Friday of 3 Lent – March 20, 2020

Read Mark 6:47-56

In modern commentaries on Mark’s Gospel, when you get to this pericope you will find many writers who want to dismiss this miracle as fantasy.  For example, George Young says, “Jesus projected an image of himself while remaining on the shore.”  Albert Schweitzer suggested that the disciples saw Jesus walking on the shore, but were confused by high wind and darkness.  And Vincent Taylor said, “perhaps Jesus waded through the surf.”  But Jesus declared to the Father that “Thy Word is Truth.”

What strikes me as contradictory is that men who are Christian writers can accept that Jesus was the Son of God, born of a virgin, was raised from the dead by the Father, and is seated with Him in glory.  But these same theologians and biblical scholars can’t accept that He could walk on water.  Mark, they conclude, was not an eyewitness to the events he recorded in these early chapters, and so we cannot trust that this was a historical event.

But Mark wrote under the inspiration of the Holy Spirit.  And as we have noted, and has been attested by early Church fathers, he was tutored by the Apostle Peter.  The first century father, Papias, wrote that “Mark became Peter’s interpreter and wrote accurately all that he remembered.”  This view is supported by other early Church fathers such as, Irenaeus, Justin Martyr, Clement, and Origen, among others.  Thy Word is Truth.

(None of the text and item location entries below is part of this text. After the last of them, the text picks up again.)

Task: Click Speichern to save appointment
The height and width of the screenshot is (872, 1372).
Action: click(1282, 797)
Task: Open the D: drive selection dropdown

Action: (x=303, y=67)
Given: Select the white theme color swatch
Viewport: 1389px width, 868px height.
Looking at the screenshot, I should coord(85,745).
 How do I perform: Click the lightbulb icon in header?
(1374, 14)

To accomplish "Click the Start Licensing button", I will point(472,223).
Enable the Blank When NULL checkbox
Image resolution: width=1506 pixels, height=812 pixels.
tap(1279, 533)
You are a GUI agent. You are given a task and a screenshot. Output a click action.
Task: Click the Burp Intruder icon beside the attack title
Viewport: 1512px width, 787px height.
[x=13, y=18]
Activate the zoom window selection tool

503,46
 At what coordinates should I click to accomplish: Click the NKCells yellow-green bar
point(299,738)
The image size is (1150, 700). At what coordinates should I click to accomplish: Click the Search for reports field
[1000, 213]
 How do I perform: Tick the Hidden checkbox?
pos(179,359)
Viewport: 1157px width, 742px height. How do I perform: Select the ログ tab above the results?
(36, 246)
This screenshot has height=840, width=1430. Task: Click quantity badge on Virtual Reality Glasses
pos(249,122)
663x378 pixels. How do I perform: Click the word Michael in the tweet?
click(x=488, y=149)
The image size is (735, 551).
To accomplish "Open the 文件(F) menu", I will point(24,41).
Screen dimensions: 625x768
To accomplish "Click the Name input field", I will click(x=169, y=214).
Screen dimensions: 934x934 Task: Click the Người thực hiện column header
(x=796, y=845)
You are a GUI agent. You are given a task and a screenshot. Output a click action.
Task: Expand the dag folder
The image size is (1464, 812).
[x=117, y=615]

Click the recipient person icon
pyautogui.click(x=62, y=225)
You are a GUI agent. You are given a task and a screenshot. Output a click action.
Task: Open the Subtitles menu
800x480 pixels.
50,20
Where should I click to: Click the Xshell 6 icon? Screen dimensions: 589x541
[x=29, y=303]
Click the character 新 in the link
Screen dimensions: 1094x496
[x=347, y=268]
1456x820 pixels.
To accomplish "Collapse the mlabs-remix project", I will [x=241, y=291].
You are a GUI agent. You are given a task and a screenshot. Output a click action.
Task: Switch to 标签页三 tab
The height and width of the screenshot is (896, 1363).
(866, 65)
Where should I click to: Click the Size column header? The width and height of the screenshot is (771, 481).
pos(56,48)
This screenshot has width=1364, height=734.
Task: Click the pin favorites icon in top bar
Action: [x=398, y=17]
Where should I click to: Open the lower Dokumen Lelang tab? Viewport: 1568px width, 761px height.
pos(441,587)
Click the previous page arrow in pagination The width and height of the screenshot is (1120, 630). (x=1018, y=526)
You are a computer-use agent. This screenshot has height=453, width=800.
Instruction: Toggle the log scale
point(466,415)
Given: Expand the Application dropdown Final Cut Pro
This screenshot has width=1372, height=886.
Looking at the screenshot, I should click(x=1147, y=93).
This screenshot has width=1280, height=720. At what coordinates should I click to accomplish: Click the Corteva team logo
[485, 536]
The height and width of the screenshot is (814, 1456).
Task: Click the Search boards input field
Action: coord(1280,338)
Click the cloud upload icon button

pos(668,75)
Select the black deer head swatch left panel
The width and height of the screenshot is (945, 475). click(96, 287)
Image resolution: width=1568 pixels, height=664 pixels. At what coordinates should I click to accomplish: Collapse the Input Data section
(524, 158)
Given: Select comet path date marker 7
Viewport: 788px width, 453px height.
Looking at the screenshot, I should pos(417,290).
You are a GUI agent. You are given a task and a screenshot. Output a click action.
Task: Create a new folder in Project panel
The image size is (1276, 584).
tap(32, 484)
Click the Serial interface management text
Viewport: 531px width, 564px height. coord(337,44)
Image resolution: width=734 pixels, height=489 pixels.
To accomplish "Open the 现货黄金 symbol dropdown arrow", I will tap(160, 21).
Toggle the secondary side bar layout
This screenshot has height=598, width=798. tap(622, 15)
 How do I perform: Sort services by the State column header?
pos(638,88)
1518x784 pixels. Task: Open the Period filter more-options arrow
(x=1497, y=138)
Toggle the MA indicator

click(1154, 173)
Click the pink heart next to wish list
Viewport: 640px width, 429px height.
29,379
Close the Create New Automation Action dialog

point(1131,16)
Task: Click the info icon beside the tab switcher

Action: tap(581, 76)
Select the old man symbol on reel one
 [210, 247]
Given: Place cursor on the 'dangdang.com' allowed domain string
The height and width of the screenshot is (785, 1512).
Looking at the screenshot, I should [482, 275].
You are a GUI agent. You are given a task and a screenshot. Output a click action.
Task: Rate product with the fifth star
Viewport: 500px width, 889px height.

For young Mark it was crucial for him to both hear and believe in the all-encompassing power and authority of Jesus.  That is a truth to which all of us must cling in this uncertain world.  An early fourth century hymn beautifully proclaims our confidence in Christ:  “O mighty is the power of God, the power that all things did create, that calmed the waters of the sea when Christ upon its surface walked…”  There is no storm too large for Jesus to calm.